Saya datang ke tempat ia ditahan di lapas Salemba sesudah dapat izin. John Kei cerita tentang masa lalunya yang brutal, penuh darah, sadis dan kerasnya tidak bisa dibayangkan. Tapi menariknya, disana ada nilai-nilai humanis yang tidak pernah terberitakan. John Kei sangat bisa menjadi bandar narkoba besar. Karena dia punya pasukan ribuan orang, dia ditawari oleh banyak bandar untuk pasarkan narkoba. Tapi dia tidak mau. Baginya, membunuh itu biasa, tapi menjadi bandar narkoba itu hina. Dia pengguna, bukan pengedar. Dia juga membantu biaya sekolah anak-anal Kei supaya punya pendidikan.
John Kei dan pasukannya bukan gangster biasa. Di suku mereka, mereka keturunan Panglima perang. Jadi ketika berada di dunia hitam yang keras, mereka menganggapnya medan perang. Membunuh atau dibunuh. Baginya, pantang pulau ke kampung halaman tanpa nama. Ia merantau sejak usia muda.
Masa kecilnya pahit. Miskin dan terhina. Itulah yang membuat seorang John kecil ingin membuktikan bahwa ia sukses meski jalan yang dia ambil sangat berbeda dari manusia umumnya. Sayangnya, narkoba sempat merusaknya dan membuat temperamennya tidak stabil sehingga ia melakukan banyak kekerasan.
Di Nusa Kambangan, John Kei harus bertempur dengan dirinya. Pergulatan batin itulah yang membuatnya sekarang menjadi spiritual, meski temperamennya terkadang mengalahkan dirinya. Kisah hidupnya seru, sadis sekaligus mengharukan. Dan dibalik tubuhnya yang besar dan namanya yang menyeramkan, ketika ia bercerita tentang mama yang disayanginya meninggal, John Kei kembali menjadi anak kecil yang penuh dengan kerinduan.
Saya bersyukur menjadi sedikit orang yang mendengar ceritanya yang blak-blakan. Sudah lama saya mendengar namanya, dan baru kali ini saya langsung berhadapan. Orang melihatnya sebagai penjahat, siang itu saya melihatnya sebagai seorang lelaki dengan harga diri yang sangat tinggi.

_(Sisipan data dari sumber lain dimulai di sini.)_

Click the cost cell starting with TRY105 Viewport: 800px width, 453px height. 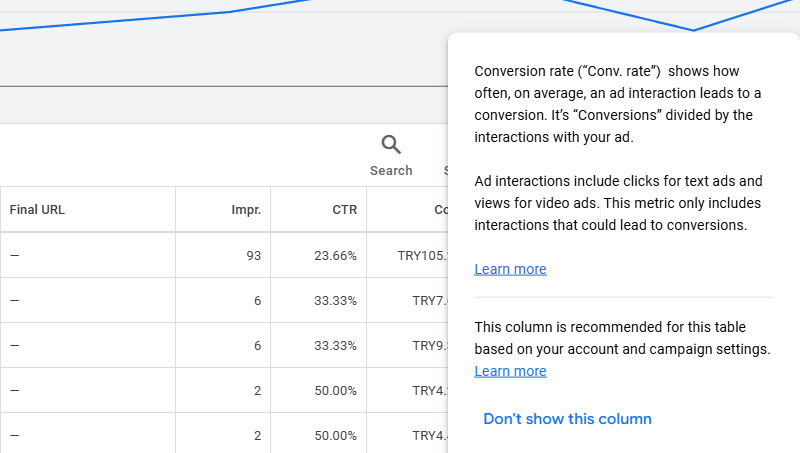(x=421, y=256)
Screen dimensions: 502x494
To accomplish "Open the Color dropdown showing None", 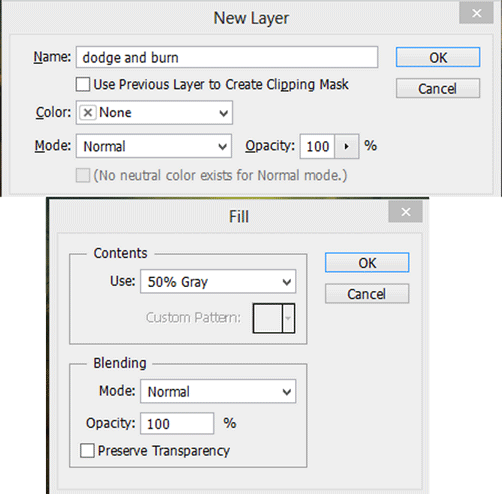I will (154, 113).
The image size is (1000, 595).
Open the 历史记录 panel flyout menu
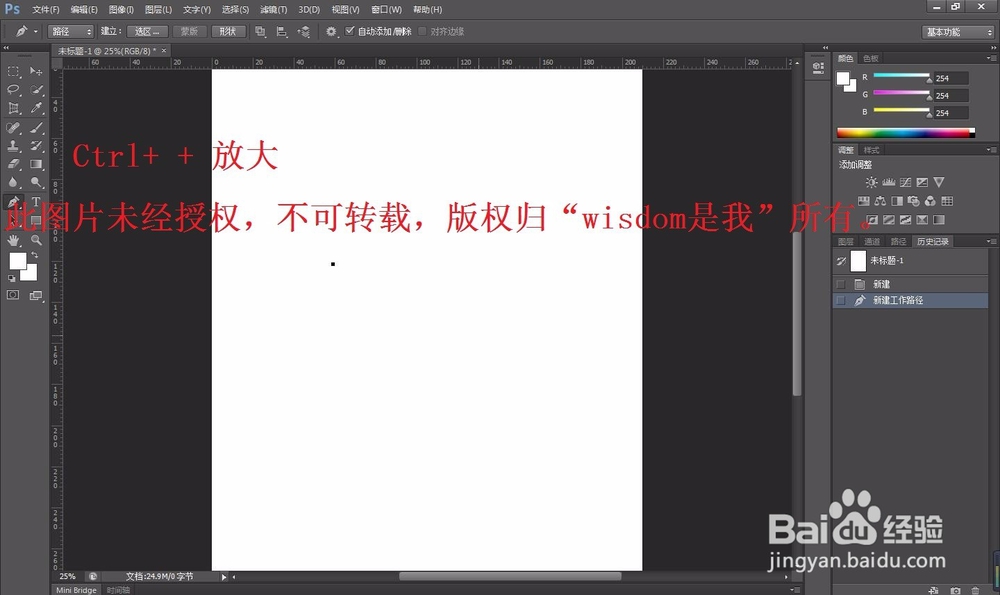[x=990, y=240]
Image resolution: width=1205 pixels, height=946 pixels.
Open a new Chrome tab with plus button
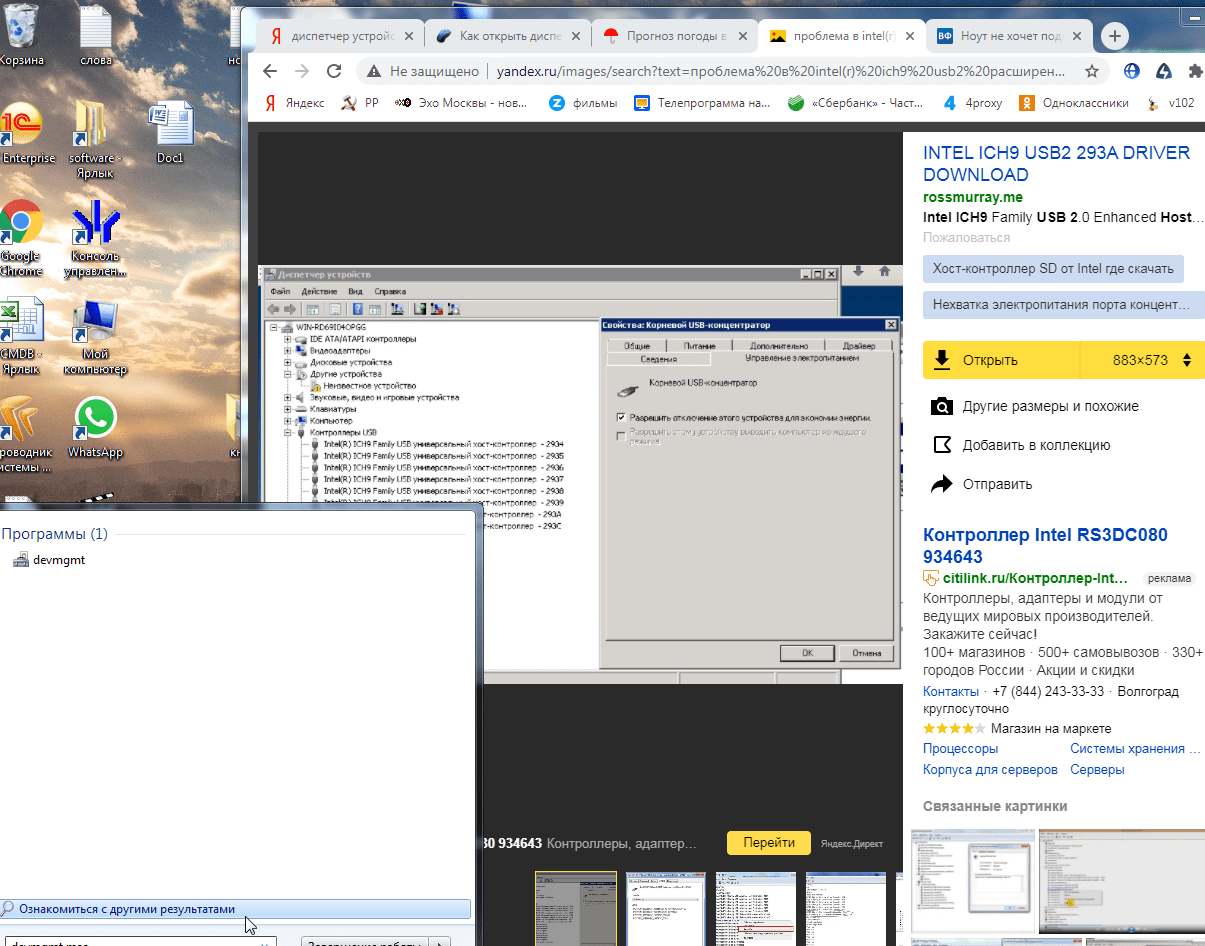click(1114, 36)
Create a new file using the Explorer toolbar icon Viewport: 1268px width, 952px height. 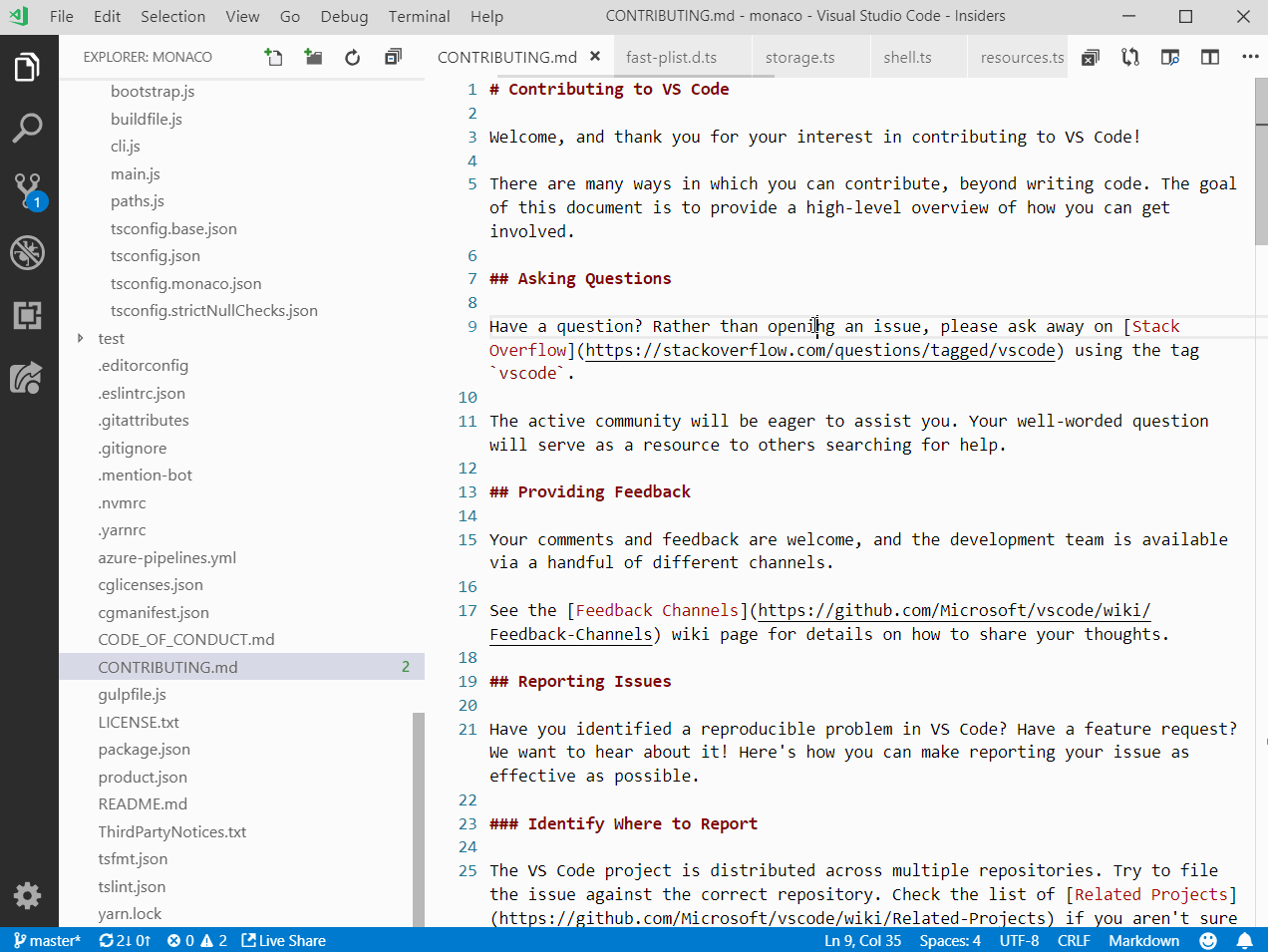coord(274,57)
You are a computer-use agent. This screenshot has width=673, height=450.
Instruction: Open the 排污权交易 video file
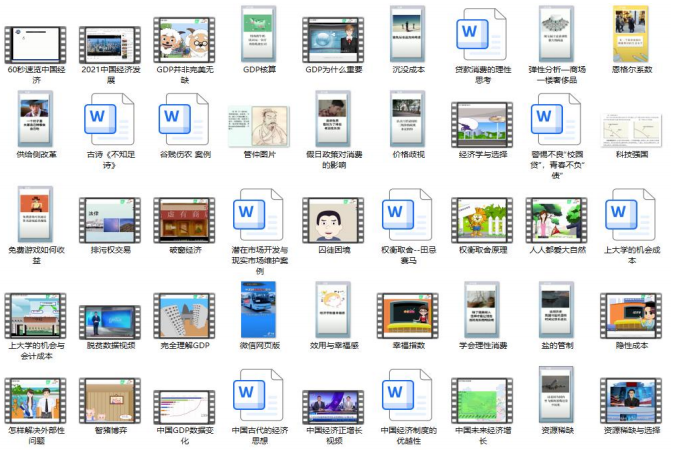click(110, 218)
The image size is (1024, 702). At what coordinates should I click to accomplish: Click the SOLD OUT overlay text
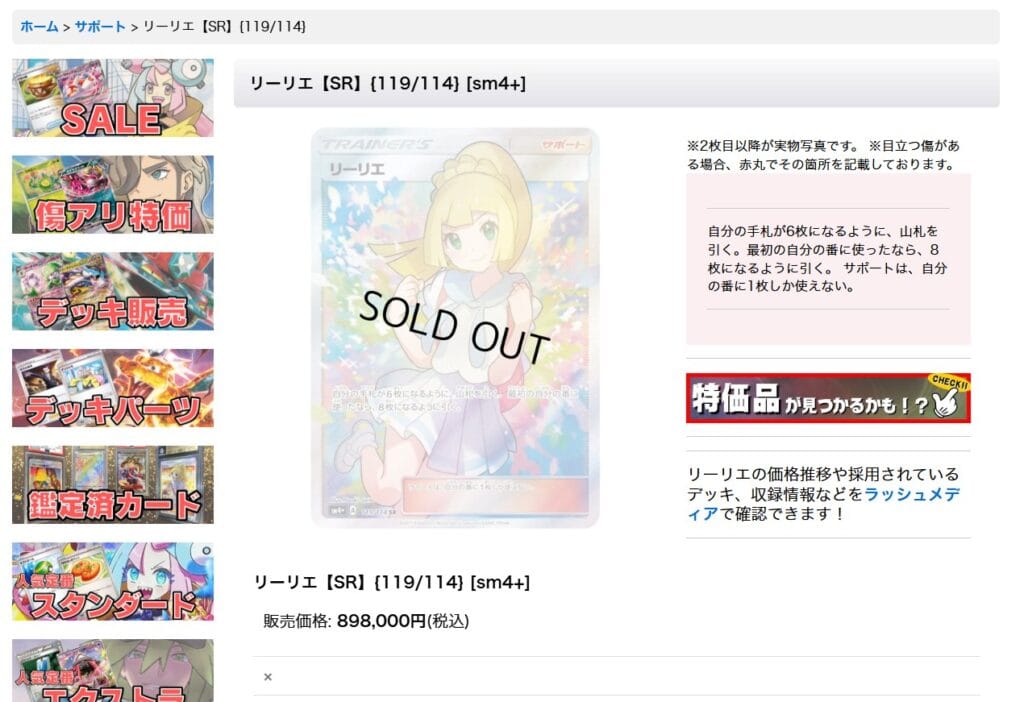click(455, 327)
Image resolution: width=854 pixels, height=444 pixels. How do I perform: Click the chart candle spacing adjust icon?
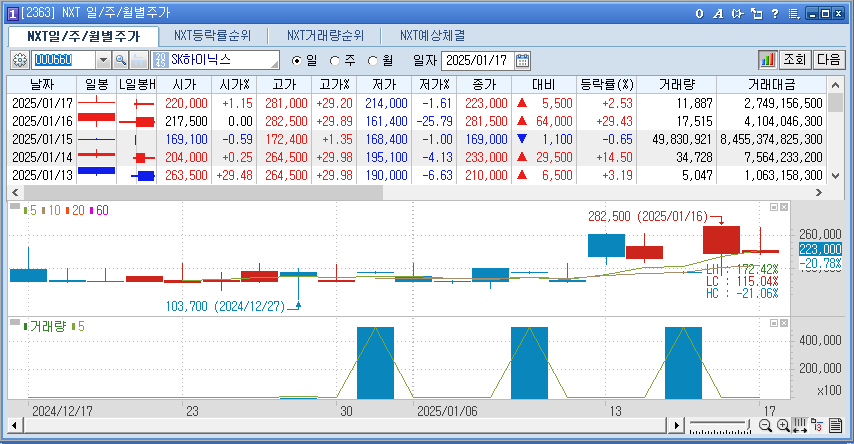(x=800, y=426)
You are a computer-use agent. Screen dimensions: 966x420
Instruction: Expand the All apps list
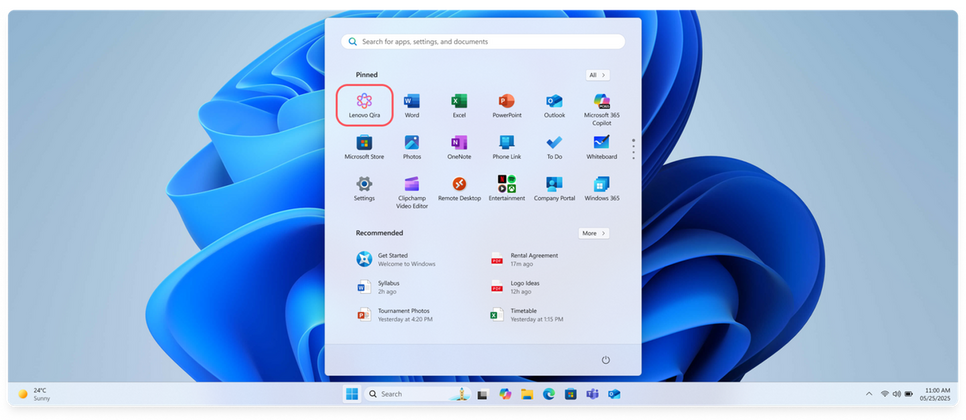[x=597, y=75]
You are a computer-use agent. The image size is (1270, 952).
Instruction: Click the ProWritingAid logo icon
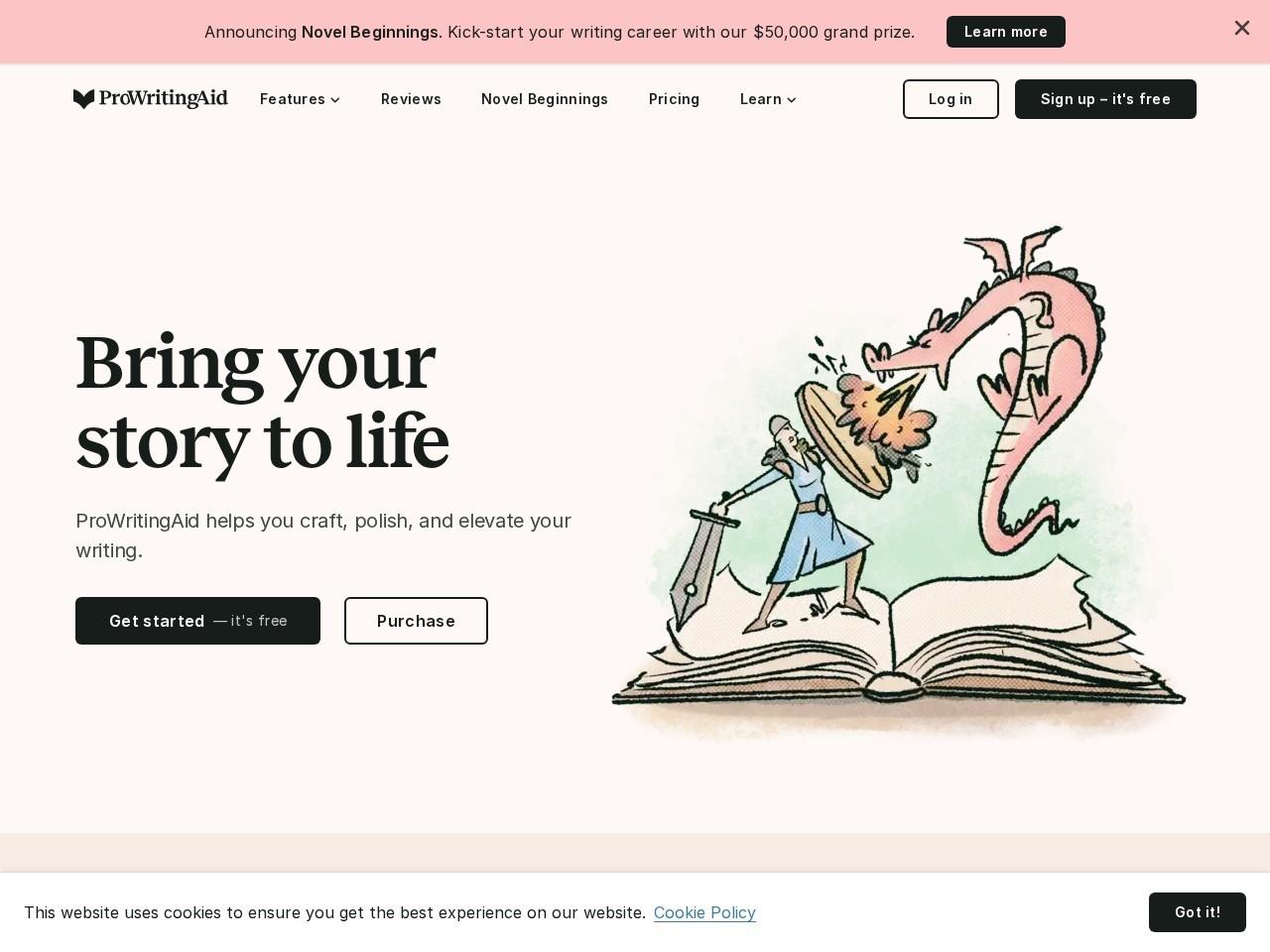(84, 99)
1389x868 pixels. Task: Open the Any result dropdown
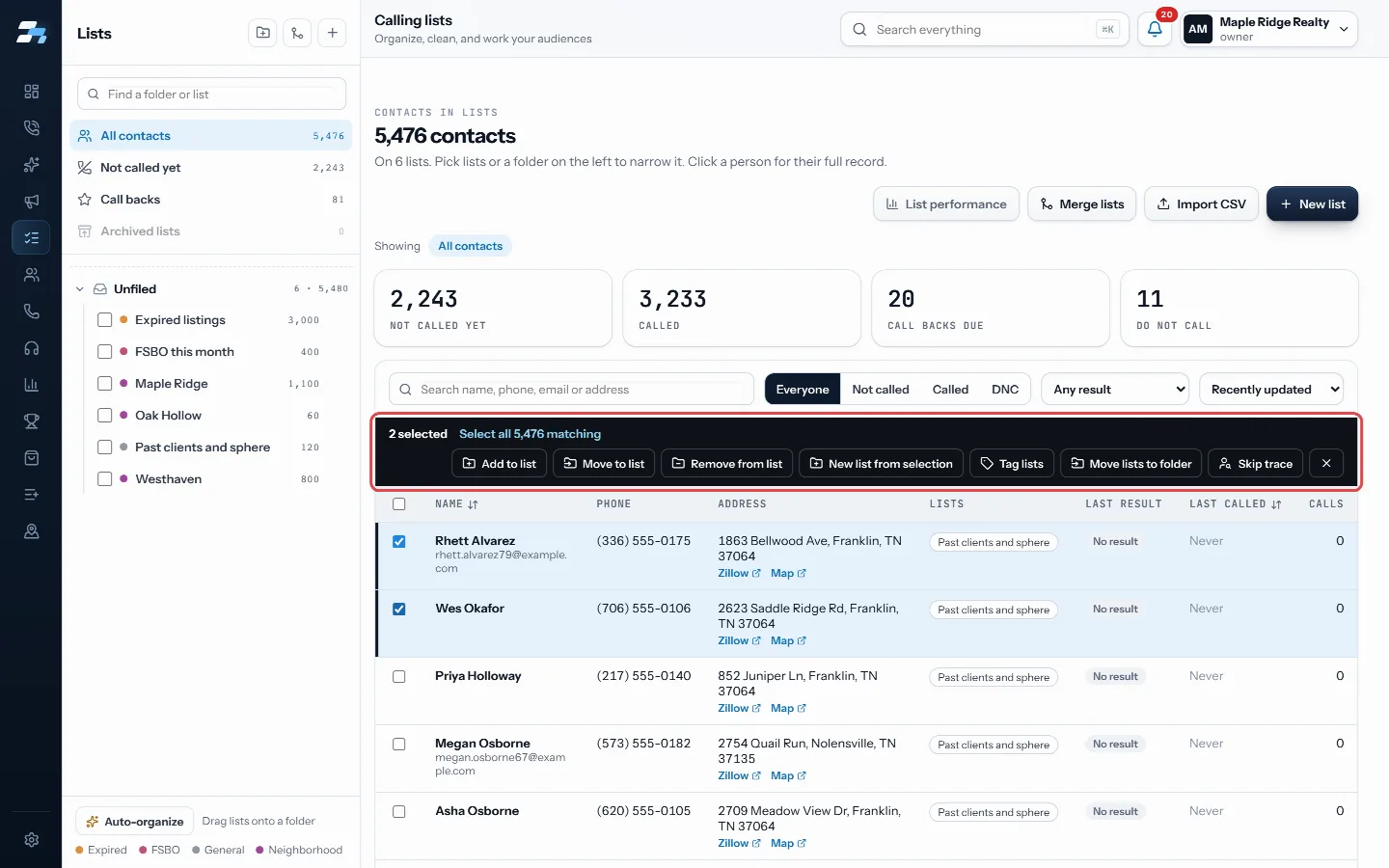click(1117, 390)
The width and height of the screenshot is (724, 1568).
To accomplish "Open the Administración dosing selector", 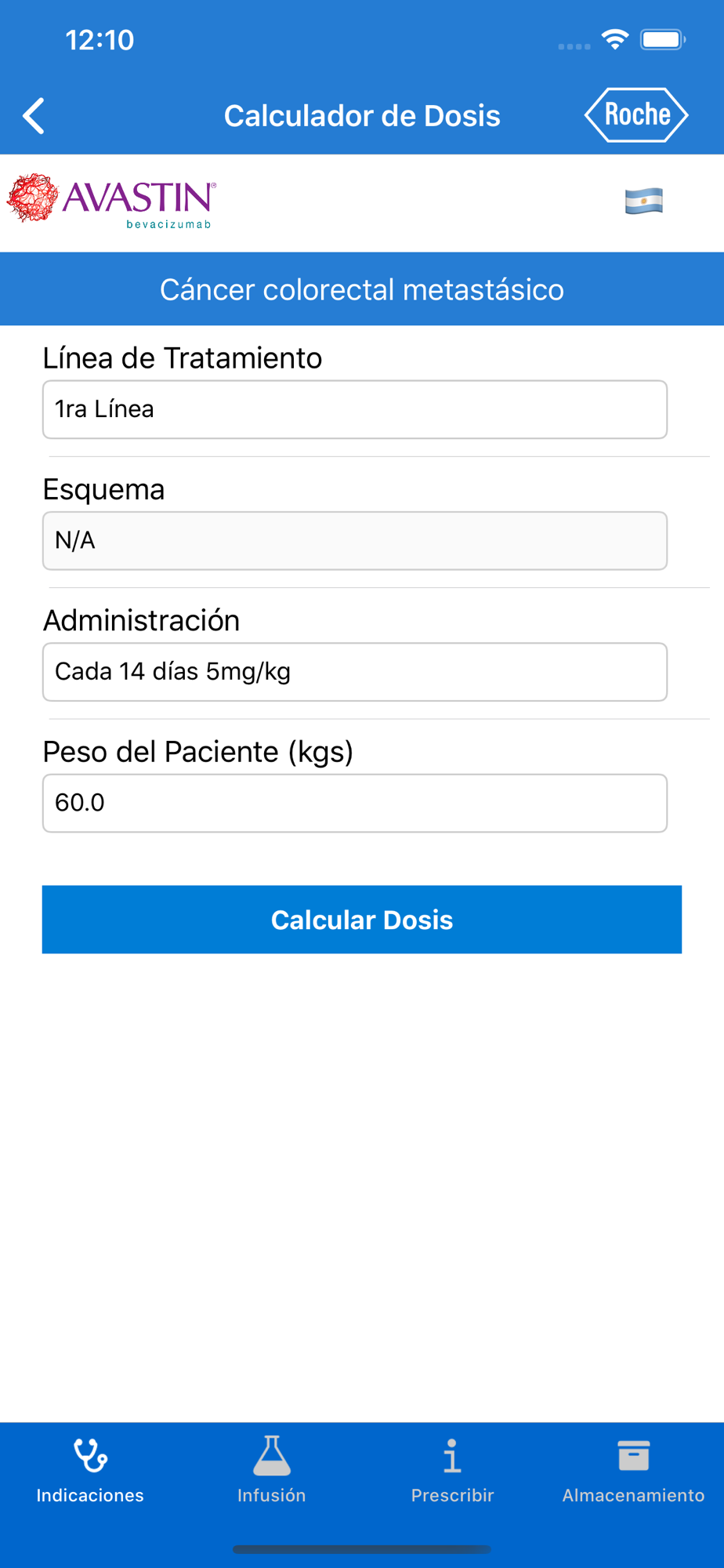I will click(355, 672).
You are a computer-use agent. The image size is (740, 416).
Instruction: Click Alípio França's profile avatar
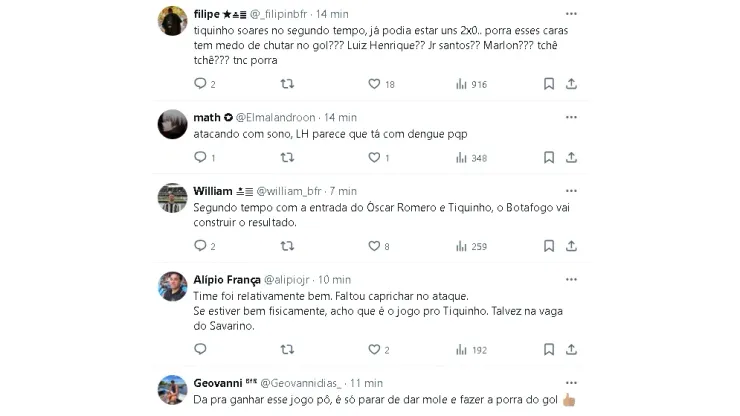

Saya memanggilnya seperti banyak orang memanggilnya, Bung John. Ribuan orang di daerahnya menghormatinya, karena dialah yang mengangkat nama Kei ke permukaan.
Secangkir kopi habis kuseruput dengan berbatang rokok menemani ceritanya yang dibawakan dengan penuh kegembiraan. Lentur dan mengasyikkan. Saya pamit pulang dan ingin secepatnya menulis kisahnya, mengupas sisi perjalanan seorang manusia dari sisi terdalamnya.